Requirement
Copy the material word for word, from the line containing "Given: Click the PREV link" to the line containing "[x=447, y=19]", including both of those lines.

Records for this exercise
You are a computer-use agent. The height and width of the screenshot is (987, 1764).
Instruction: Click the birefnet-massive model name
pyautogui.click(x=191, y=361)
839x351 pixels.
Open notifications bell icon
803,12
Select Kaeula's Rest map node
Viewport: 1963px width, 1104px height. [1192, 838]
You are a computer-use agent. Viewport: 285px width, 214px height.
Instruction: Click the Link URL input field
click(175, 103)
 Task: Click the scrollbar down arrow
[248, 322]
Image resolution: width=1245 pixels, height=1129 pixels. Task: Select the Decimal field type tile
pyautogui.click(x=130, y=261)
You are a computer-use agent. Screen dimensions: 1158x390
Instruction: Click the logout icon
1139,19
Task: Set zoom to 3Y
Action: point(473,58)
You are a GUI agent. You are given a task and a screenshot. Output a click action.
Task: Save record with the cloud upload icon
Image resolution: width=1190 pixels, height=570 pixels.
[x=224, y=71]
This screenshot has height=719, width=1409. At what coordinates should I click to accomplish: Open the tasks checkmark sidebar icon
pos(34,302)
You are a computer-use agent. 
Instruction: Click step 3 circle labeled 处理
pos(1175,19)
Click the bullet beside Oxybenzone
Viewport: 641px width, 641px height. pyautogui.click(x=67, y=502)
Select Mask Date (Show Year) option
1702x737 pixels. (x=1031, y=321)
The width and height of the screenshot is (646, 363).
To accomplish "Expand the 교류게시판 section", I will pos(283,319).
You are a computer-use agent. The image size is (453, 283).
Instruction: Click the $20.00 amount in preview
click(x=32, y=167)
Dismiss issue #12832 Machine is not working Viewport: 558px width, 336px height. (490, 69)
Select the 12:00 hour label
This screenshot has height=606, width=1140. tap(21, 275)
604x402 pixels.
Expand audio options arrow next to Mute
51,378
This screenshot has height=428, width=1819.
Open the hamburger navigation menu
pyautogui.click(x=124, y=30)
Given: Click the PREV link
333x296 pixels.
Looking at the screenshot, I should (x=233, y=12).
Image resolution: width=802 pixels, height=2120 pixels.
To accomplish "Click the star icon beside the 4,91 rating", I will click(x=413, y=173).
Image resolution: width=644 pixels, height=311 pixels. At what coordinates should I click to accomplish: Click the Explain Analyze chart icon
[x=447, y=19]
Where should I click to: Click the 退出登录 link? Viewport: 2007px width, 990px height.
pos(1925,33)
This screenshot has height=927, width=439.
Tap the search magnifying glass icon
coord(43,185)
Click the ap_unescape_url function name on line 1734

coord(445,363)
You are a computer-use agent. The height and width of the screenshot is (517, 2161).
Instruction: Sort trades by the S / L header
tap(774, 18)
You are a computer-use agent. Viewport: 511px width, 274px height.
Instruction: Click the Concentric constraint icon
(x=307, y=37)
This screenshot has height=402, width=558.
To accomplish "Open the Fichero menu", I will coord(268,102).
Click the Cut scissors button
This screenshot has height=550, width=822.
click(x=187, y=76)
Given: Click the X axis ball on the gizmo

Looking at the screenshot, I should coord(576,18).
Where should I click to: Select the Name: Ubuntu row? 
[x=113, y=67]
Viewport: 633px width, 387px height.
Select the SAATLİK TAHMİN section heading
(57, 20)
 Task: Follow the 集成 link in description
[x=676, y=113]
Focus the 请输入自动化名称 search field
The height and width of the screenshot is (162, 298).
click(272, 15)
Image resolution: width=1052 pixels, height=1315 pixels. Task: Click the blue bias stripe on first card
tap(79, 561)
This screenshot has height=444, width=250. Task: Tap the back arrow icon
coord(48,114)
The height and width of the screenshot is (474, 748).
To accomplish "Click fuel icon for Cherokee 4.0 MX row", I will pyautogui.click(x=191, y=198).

Finished answer
Given: Click the PREV link
333x296 pixels.
Looking at the screenshot, I should (x=233, y=12).
Image resolution: width=802 pixels, height=2120 pixels.
To accomplish "Click the star icon beside the 4,91 rating", I will click(x=413, y=173).
Image resolution: width=644 pixels, height=311 pixels. At what coordinates should I click to accomplish: Click the Explain Analyze chart icon
[x=447, y=19]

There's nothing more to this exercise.